In medicine, desensitization is a method to reduce or eliminate an organism's negative reaction to a substance or stimulus.
Application to allergies
For example, if a person with diabetes mellitus has a bad allergic reaction to taking a full dose of beef insulin, the person is given a very small amount of the insulin at first, so small that the person has no adverse reaction or very limited symptoms as a result. Over a period of time, larger doses are given until the person is taking the full dose. This is one way to help the body get used to the full dose, and to avoid having the allergic reaction to beef-origin insulin.

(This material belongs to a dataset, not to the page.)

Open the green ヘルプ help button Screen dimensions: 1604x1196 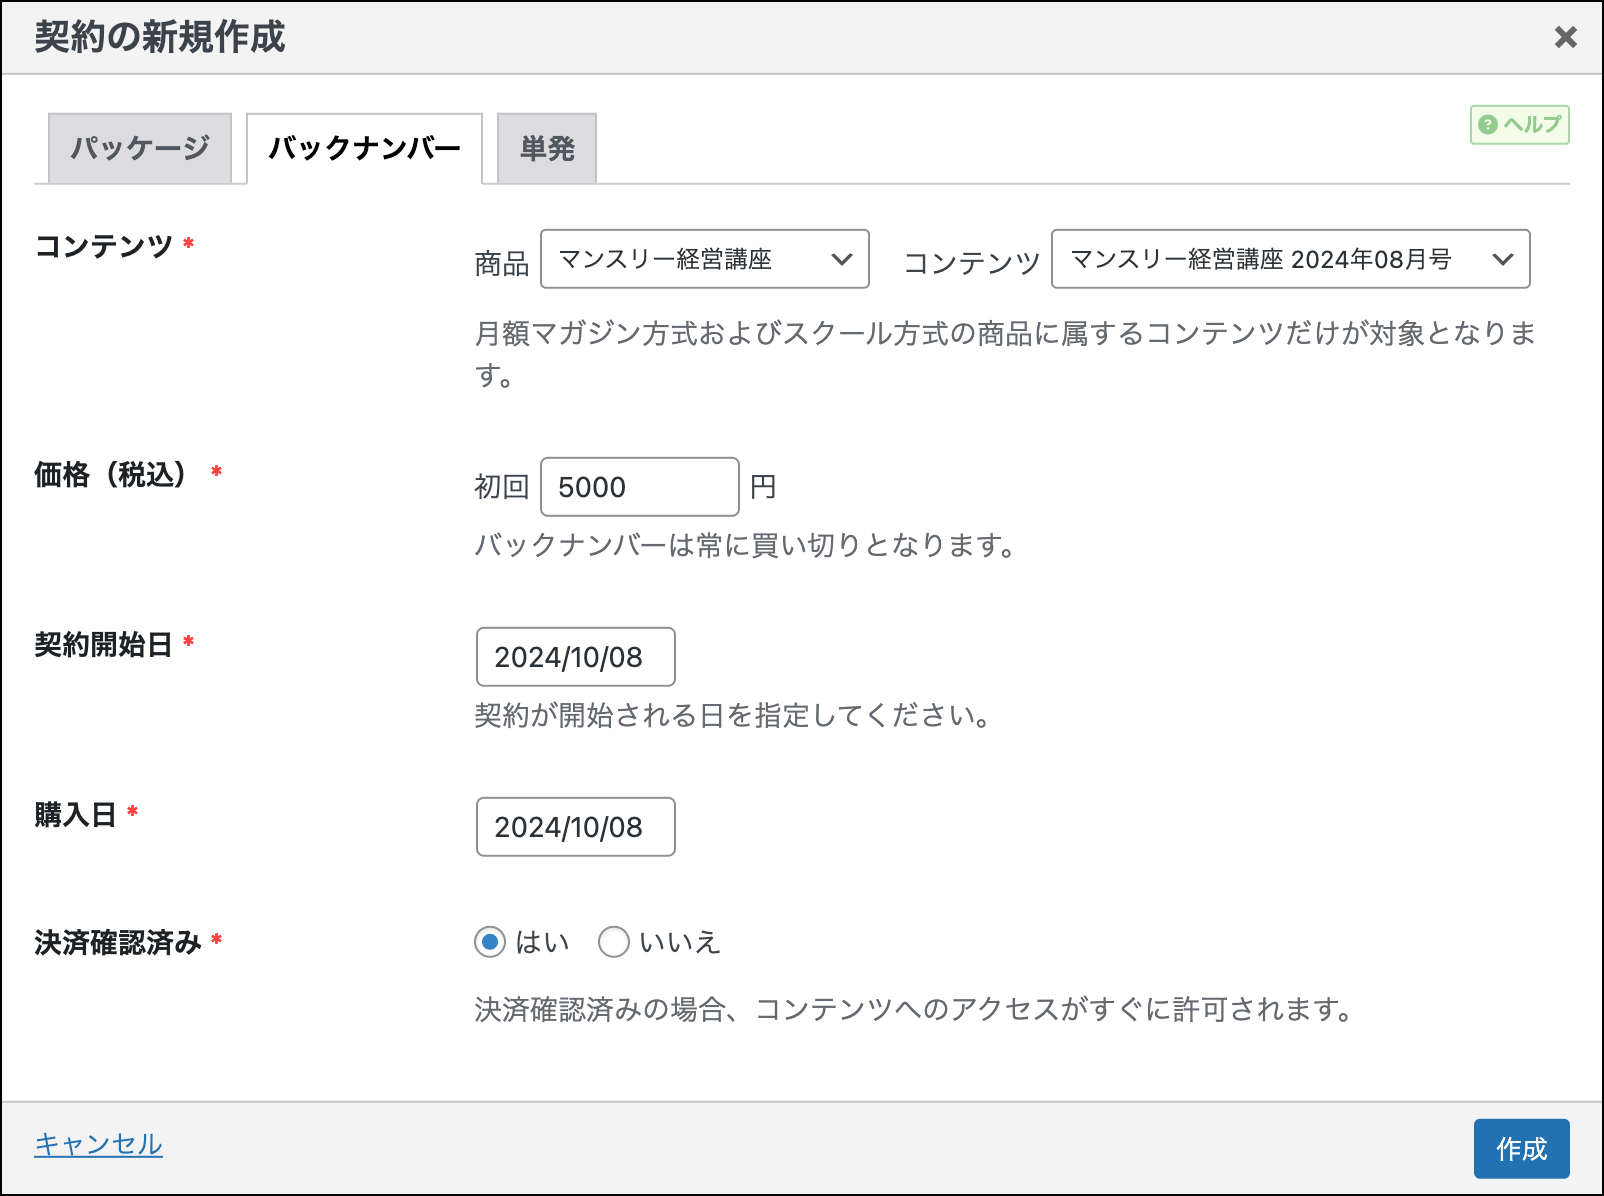tap(1519, 125)
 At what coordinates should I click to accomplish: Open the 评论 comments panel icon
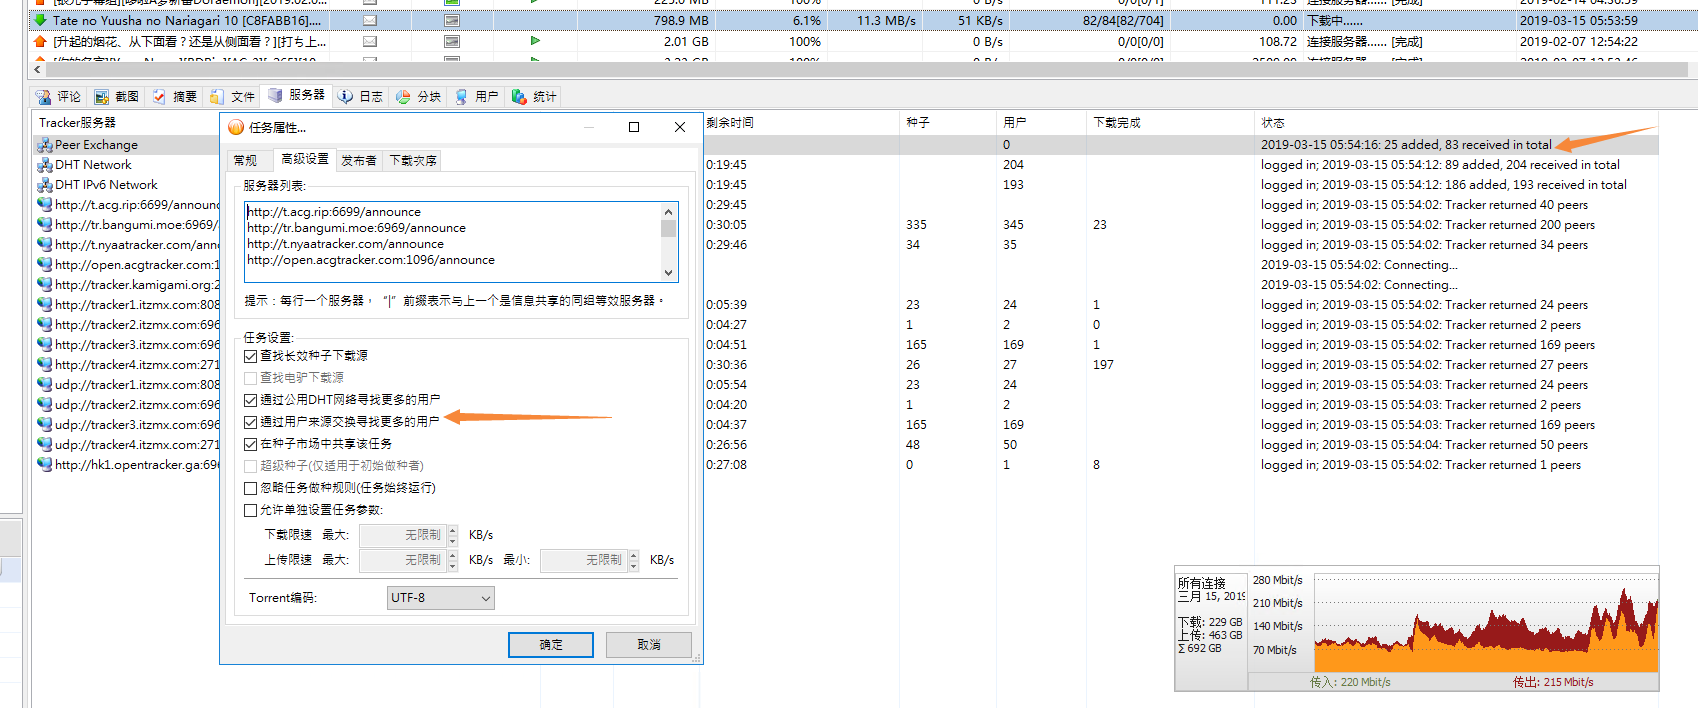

At the cellular level, administration of small doses of toxin produces an IgG response which eventually overrides the hypersensitive IgE response. A different mechanism is responsible for desensitization to antibiotics, which is performed over a shorter time course than desensitization to other allergies. In this form of desensitization, the patient is slowly exposed to a level of antibiotic that produces low-grade anaphylaxis. At the end of the procedure, the patient's mast cells have depleted their granular contents, and the patient cannot undergo any allergic response until these cells restore these contents.
- oral immunotherapy, which involves building up tolerance by eating a small amount of (usually baked) food;
- sublingual immunotherapy, which involves placing a small drop of milk or egg white under the tongue;
- epicutaneous immunotherapy, which injects the allergic food under the skin;
- monoclonal anti-IgE antibodies, which non-specifically reduce the body's capacity to produce an allergic reaction; and
- a Chinese herbal formulation, FAHF-2, another non-specific approach currently being studied in peanut allergy;
- use of probiotics;
- helminthic therapy;
- a drug to suppress Toll-like receptor 9 (TLR9); and
- mepolizumab to treat eosinophilic esophagitis.